Doentes crónicos em tempos de covid-19

Hoje, mediante a crise pandémica, a generalidade dos meios foi alocada ao combate direto e indireto à covid-19. Se a atenção assistencial se centra agora, e bem, na luta contra este mal agudo, não sobra para atender às doenças crónicas como é desejável e exigível. Urge encontrar respostas.

Pode parecer estranho e até um atrevimento que, perante esta pandemia ameaçadora, traiçoeira e medonha, alguém, médico há mais de 40 anos, venha falar de doenças crónicas e das dificuldades e perigos que milhões de pessoas vão enfrentar nos próximos tempos.

As doenças crónicas têm múltiplas causas, longa duração e evolução gradual e incerta. Exigem cuidados continuados mais ou menos complexos e, na maioria dos casos, não têm cura. Surgem, sobretudo, com o avançar da idade, sendo que mais de um terço das pessoas após os 65 anos tem, pelo menos, duas doenças crónicas. Falamos, por exemplo, de diabetes, hipertensão, grande parte das doenças cardio e cérebro-vasculares, reumáticas, respiratórias, mentais, neurológicas, nefrológicas, oncológicas e de outros órgãos e sistemas.

Além de serem a principal causa de morte, estas doenças representam, nos países desenvolvidos e em desenvolvimento, um enorme impacto socioeconómico e um volume de despesa com a saúde de grande dimensão. Estes elevadíssimos gastos económicos resultam dos custos diretos e indiretos com a(s) doença(s), do absentismo e das reformas antecipadas.
-=-=-=-=-
**UTILIZANDO A INFORMAÇÃO**
A) Imprima a passagem do excerto sobre doenças crónicas de "Além de serem" a "das reformas antecipadas.".
B) Traduza para inglês esta frase do excerto sobre doenças crónicas: "As doenças crónicas têm múltiplas causas, longa duração e evolução gradual e incerta."

**DADOS FORNECIDOS**
-=-=-=-=-
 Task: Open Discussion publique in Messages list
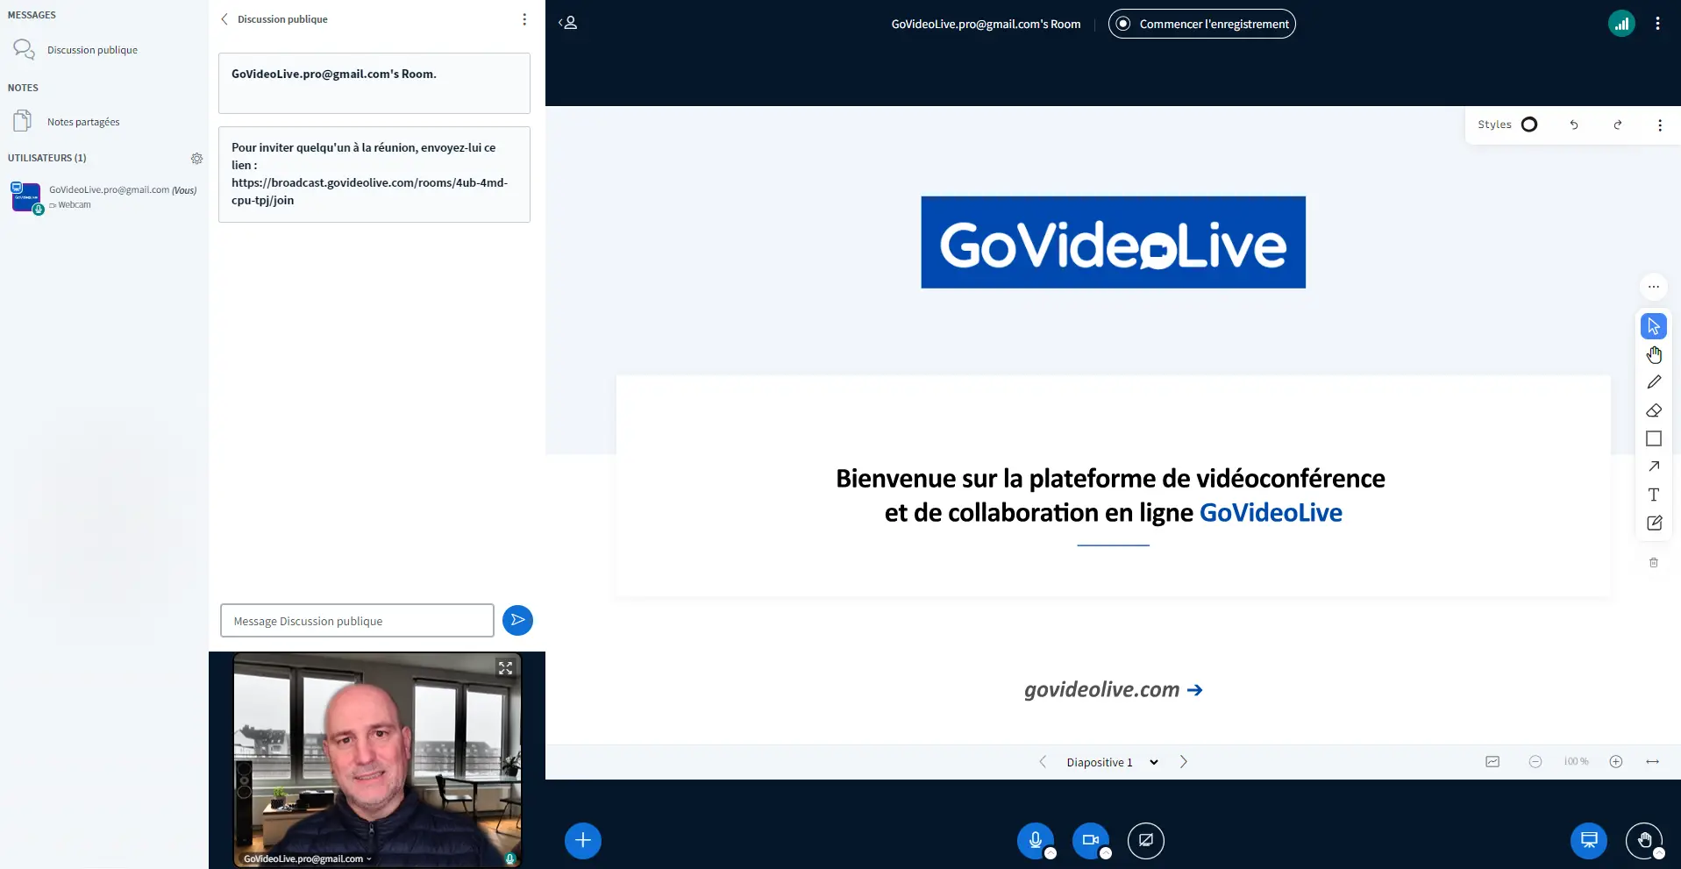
-=-=-=-=-
**RESPOSTAS AOS PROBLEMAS**
A)
Além de serem a principal causa de morte, estas doenças representam, nos países desenvolvidos e em desenvolvimento, um enorme impacto socioeconómico e um volume de despesa com a saúde de grande dimensão. Estes elevadíssimos gastos económicos resultam dos custos diretos e indiretos com a(s) doença(s), do absentismo e das reformas antecipadas.

B) Chronic diseases have multiple causes, a long duration, and a gradual and uncertain course.